Records from a dataset:
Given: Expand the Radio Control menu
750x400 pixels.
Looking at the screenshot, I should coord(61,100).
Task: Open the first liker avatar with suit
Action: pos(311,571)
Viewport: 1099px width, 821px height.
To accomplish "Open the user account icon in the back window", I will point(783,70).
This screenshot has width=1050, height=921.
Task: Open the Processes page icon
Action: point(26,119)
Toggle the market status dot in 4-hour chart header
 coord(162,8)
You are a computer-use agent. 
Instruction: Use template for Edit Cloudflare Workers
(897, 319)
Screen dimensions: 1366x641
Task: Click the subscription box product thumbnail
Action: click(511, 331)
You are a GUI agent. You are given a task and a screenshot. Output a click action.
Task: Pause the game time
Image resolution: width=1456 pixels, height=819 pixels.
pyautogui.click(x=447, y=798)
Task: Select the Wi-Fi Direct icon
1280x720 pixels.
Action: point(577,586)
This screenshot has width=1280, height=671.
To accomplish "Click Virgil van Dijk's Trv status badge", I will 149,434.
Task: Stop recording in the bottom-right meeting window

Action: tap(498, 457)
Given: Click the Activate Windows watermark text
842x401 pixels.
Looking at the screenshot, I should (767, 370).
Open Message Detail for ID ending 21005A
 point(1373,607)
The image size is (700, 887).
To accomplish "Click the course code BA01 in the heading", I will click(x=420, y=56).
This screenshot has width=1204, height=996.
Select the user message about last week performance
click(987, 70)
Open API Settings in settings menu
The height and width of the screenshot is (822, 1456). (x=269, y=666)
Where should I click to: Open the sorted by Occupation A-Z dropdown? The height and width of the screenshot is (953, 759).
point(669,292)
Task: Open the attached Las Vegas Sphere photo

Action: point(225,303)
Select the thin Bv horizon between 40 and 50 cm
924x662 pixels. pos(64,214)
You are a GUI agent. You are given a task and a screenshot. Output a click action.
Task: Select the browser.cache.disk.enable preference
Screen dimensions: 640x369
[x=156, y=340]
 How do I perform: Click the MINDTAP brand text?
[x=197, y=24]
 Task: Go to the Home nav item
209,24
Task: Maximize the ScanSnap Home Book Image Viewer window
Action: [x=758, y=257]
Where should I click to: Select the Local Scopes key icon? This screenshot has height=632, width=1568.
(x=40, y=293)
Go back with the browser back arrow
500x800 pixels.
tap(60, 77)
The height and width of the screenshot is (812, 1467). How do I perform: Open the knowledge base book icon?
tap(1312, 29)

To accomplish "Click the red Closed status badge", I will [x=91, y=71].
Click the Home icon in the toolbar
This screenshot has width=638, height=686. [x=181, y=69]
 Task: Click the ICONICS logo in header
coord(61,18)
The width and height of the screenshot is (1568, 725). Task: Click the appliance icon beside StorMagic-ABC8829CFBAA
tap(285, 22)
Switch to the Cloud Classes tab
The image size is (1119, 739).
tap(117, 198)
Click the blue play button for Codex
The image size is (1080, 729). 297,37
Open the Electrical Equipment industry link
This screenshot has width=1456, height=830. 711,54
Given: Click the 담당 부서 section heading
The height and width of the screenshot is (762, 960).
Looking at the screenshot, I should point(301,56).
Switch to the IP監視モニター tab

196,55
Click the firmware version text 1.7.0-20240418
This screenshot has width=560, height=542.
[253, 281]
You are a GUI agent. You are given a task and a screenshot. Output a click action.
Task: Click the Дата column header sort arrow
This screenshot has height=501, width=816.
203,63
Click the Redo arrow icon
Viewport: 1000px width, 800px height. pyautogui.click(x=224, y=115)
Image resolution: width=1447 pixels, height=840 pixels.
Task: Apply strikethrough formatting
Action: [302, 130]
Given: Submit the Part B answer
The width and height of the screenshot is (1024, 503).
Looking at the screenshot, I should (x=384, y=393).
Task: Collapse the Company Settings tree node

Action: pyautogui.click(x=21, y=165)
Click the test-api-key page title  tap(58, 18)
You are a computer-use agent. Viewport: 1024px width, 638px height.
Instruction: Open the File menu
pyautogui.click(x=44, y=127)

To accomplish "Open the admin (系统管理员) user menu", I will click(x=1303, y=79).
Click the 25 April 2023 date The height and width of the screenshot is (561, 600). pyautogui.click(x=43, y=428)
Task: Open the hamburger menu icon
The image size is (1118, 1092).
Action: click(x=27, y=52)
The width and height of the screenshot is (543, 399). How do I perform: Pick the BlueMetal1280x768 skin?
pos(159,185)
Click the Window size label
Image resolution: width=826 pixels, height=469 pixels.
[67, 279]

§ **Prompt**
Print everything from the line that contains "Task: Collapse the Company Settings tree node" down to the end of the rows above, with no changes.

§ **Output below**
Task: Collapse the Company Settings tree node

Action: pyautogui.click(x=21, y=165)
Click the test-api-key page title  tap(58, 18)
You are a computer-use agent. Viewport: 1024px width, 638px height.
Instruction: Open the File menu
pyautogui.click(x=44, y=127)

To accomplish "Open the admin (系统管理员) user menu", I will click(x=1303, y=79).
Click the 25 April 2023 date The height and width of the screenshot is (561, 600). pyautogui.click(x=43, y=428)
Task: Open the hamburger menu icon
The image size is (1118, 1092).
Action: click(x=27, y=52)
The width and height of the screenshot is (543, 399). How do I perform: Pick the BlueMetal1280x768 skin?
pos(159,185)
Click the Window size label
Image resolution: width=826 pixels, height=469 pixels.
[67, 279]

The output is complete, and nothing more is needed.